3. Use your verbs correctly.
  • GET does not alter server state. Ever. It is cacheable.
  • POST can have any number of side effects and can blow caches out anywhere.
  • PUT is idempotent which means if you send the same request 1 time or 3 times in succession the result on the server will be the same. Use it to completely replace an individual resource or an entire set. It invalidates only caches containing those resources altered by this request.
  • PATCH is also idempotent. Use it to make partial updates to individual resources, or to do upserts on sets. It invalidates only caches containing those resources altered by this request.
  • DELETE removes a resource. Technically the response for a DELETE on a non-existent resource should be 404 Not Found, but  that requires extra client error handling, and because it's pretty harmless we have returned 200 OK in this circumstance for most cases. 
4. Use the Content-Type header to determine the incoming data format and handle it appropriately. Handling all types of data format just for giggles can bloat your codebase unnecessarily. What is important is that you respond with an informative response code (415 Unsupported Media Type) when the Content-Type is not one you can handle.

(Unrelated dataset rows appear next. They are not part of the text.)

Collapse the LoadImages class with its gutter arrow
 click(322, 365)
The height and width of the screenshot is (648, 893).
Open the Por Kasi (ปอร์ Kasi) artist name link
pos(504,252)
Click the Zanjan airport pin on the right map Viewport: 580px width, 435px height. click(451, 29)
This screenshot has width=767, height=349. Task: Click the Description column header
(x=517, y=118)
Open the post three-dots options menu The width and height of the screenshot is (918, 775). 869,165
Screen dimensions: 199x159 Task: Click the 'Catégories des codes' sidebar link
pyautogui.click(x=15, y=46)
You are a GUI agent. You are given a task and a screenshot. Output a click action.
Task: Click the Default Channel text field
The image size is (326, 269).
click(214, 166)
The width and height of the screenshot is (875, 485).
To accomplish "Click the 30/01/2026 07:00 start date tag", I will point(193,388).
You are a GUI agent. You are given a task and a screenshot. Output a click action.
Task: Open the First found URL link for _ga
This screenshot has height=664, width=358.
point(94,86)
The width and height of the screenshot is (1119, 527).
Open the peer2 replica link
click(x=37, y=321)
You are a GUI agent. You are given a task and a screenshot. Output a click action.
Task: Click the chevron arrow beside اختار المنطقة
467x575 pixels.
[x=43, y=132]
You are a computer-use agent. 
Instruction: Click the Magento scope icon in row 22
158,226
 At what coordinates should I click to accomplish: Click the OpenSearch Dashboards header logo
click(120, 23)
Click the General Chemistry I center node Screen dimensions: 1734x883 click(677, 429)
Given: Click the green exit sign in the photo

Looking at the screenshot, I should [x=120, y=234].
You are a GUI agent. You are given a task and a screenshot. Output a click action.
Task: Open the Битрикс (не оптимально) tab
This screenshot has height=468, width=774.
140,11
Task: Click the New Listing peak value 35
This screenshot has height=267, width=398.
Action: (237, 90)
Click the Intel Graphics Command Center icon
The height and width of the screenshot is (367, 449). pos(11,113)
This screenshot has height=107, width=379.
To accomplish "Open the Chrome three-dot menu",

5. Use the Accept header to determine the format of the response. Referred to as content negotiation. Again, 415 Unsupported Media Type response when you don't support that format.

6. Use the standard http response codes. They are there for a reason. And they work like a charm. Just enough wiggle room to fit every use case I've found. Document every response code for every endpoint and have a test case for each.

7. Don't be afraid to use the response codes as a template for error types in your code (e.g. BadRequestError, NotFoundError, etc...), they cover most error situations and it helps to ensure that errors can be caught and propagated to the user with complete context.

8. Validate your inputs. We use JSON schema v4 for this. It's surprisingly flexible and powerful. Make sure your 400 error responses are in compliance with JSON schema v4 also so they can be consumed and actioned automatically or by a developer who needs a clue as to why their request resulted in a 400 response.

9. Don't validate output, it's a fools errand, if you want to check your data for corruption and repair it run a script. Don't respond to a GET request with a 500 error.

10. To avoid a chatty API an expansion query param can be used to denote the nodes of the resource graph to expand. The format for this is not standardized so you can make up your own. Here is how we do it:

/users?expand=avatars

This will return an array of users each with its related avatar resources as an array called avatars.
You can also get cute with paths down the graph using semicolon delimiters and multiple expansion using commas.

/users?expand=avatars,friends:avatars

This will return an array of users including avatars, friends, and the those friends avatars. All this in one response.
What is nice about this approach is that it isn't custom for each endpoint. It's a simple pattern that can be repeated and generic handlers can be written to make that easy.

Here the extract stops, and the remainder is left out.